I've had reason the last couple of weeks to work almost exclusively with GSA chip results in Genesis, and I've come away believing that GEDmatch has decided not to apply any behind-the-scenes imputation in trying to arrive at better OmniExpress-to-GSA chip comparisons (since the SNP overlap is only 23% or less), but to report the unfiltered results while giving us clear indication of the number of SNPs compared and a sliding scale towards a red flag (well, literally a red background on a field) if we need to start being concerned that we may be working with too few in-common SNPs for the comparison at hand. I'd really like Aaron's input on that.
Because of the extended Genesis beta, I'd thought the direction would be an imputational model with best-guesswork employed by GEDmatch to get the two disparate chip types to compare.
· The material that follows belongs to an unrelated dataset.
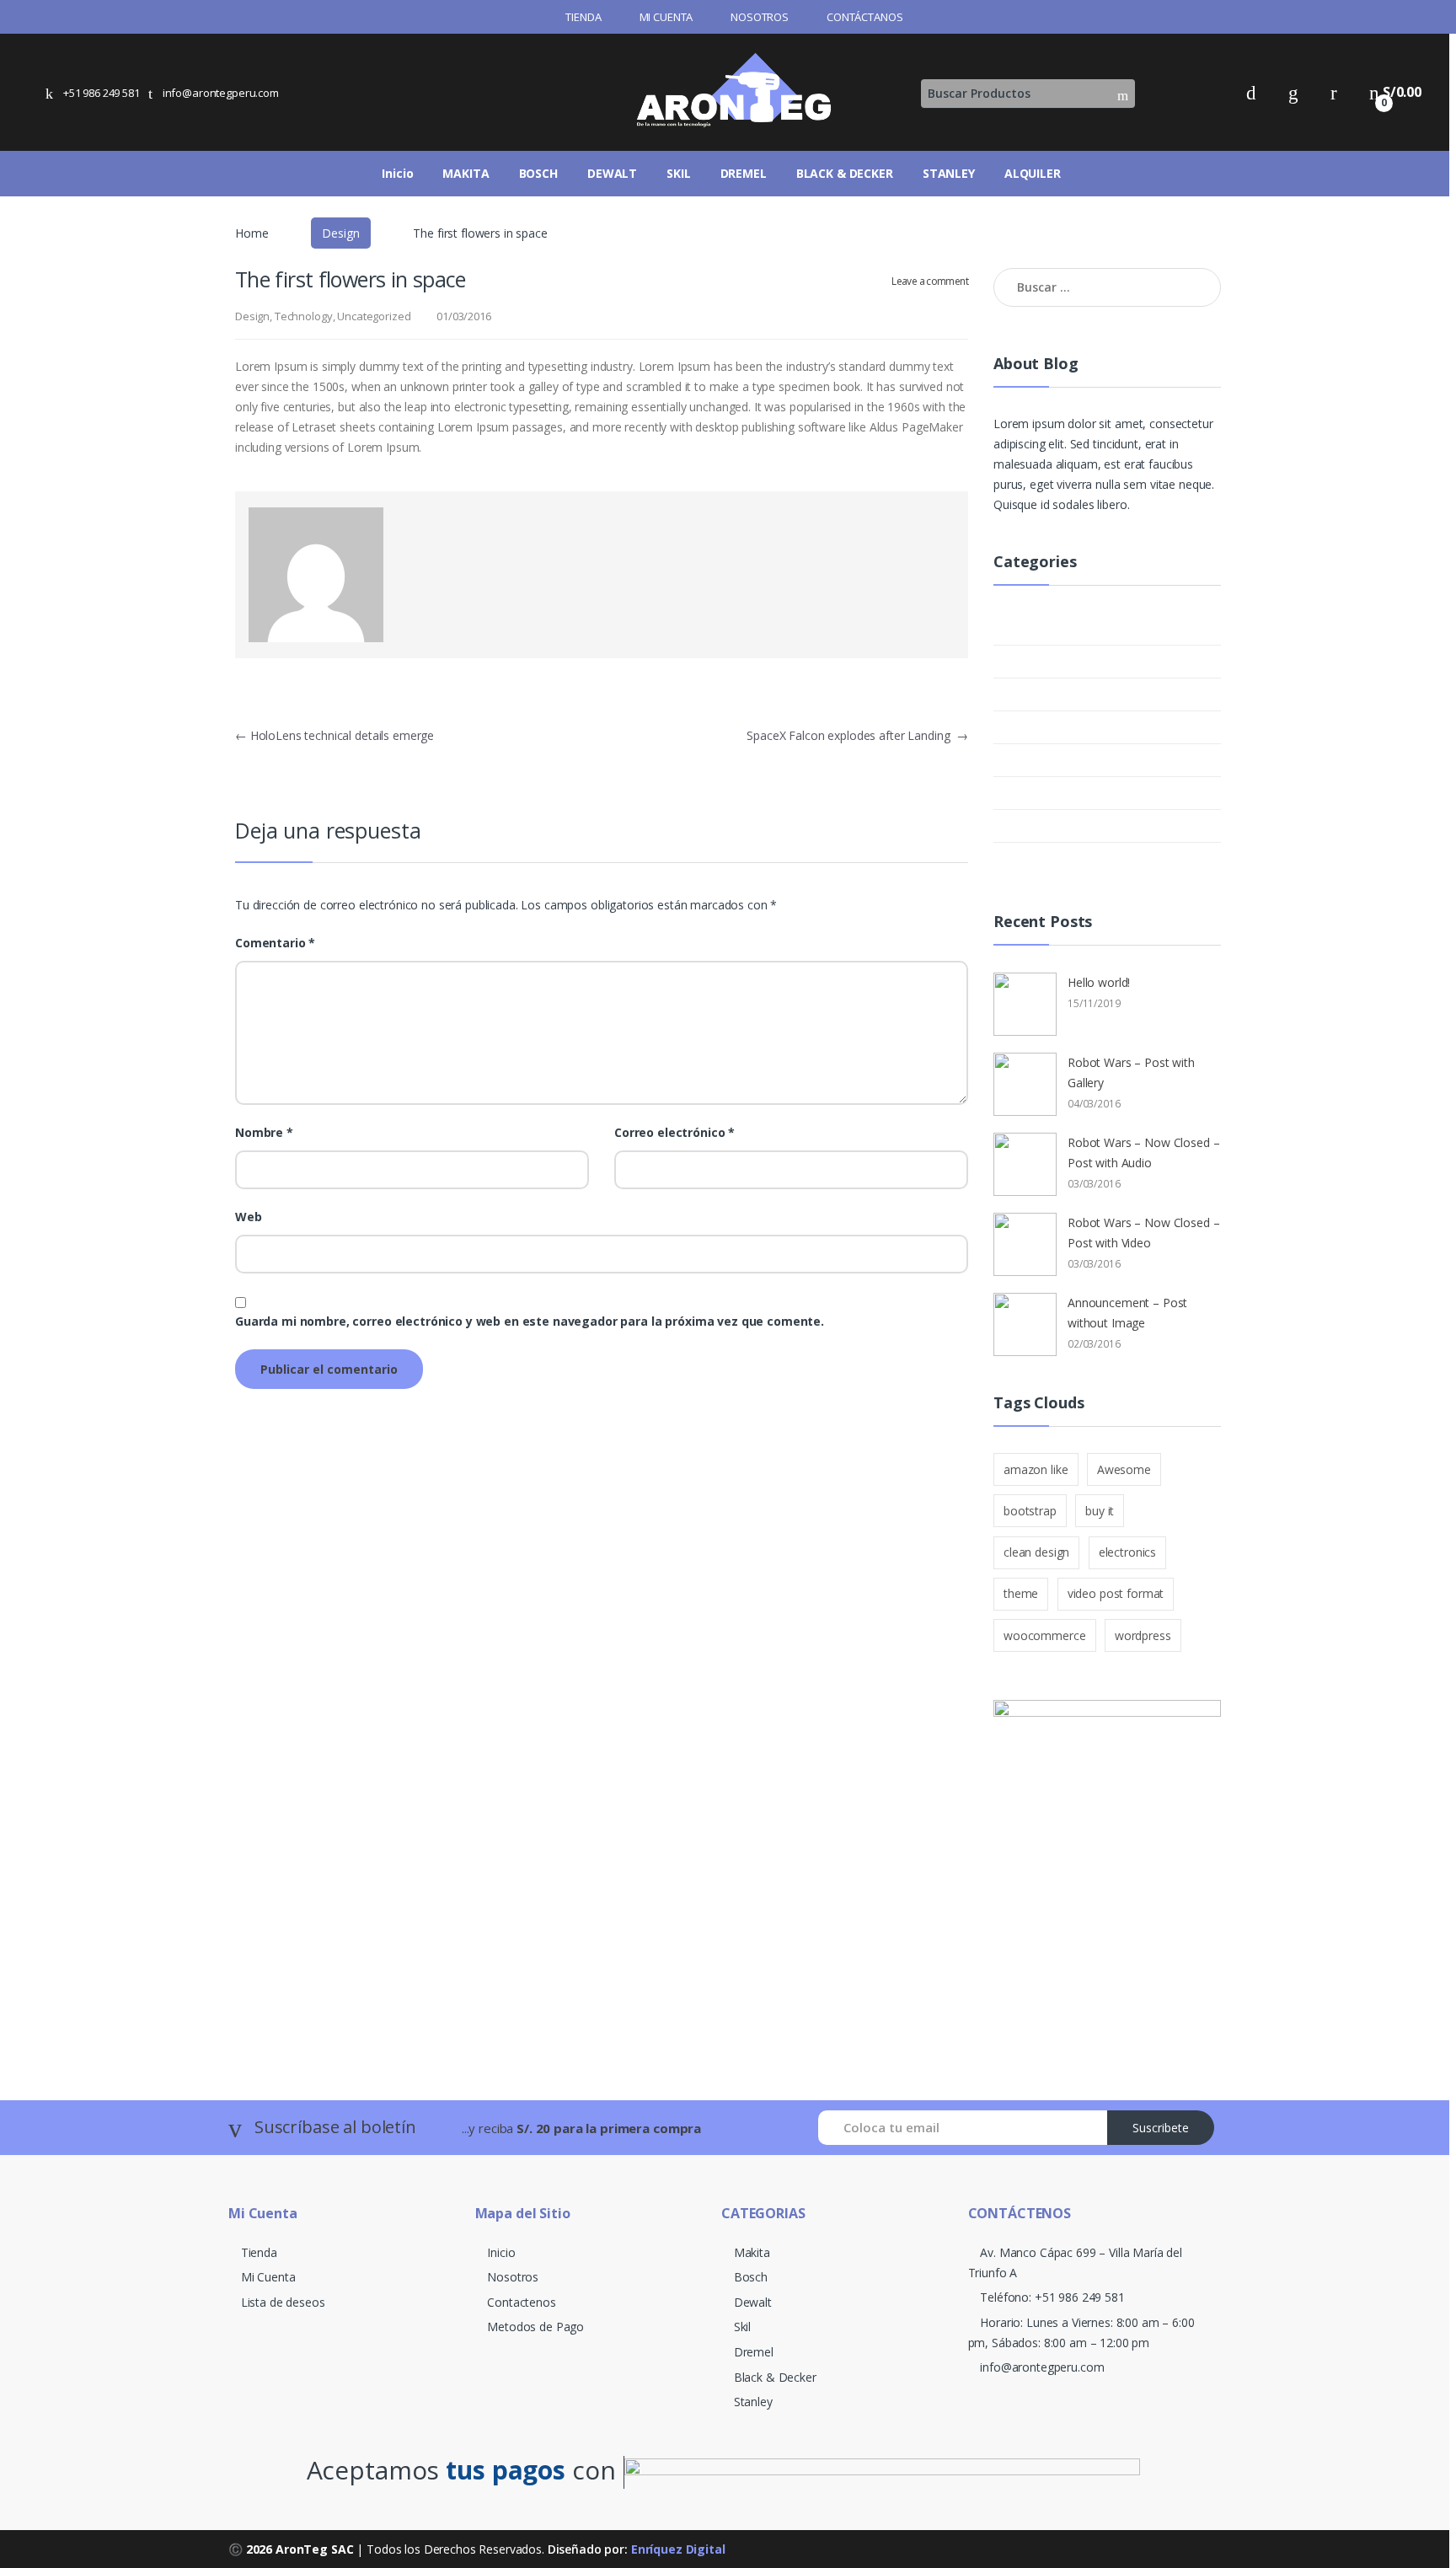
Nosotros (760, 16)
But if the end result will continue to be a stance of "just the facts" and not to mess with manipulating the data behind the scenes, I'm way good with that. But it means that, as it always should be, it's incumbent on us as genealogists to learn enough to make our own well-informed evaluations, analyses, and decisions, and to weigh what we consider to be an acceptable level of accuracy versus quickly adding an icon somewhere that indicates a degree of verification that might be totally false.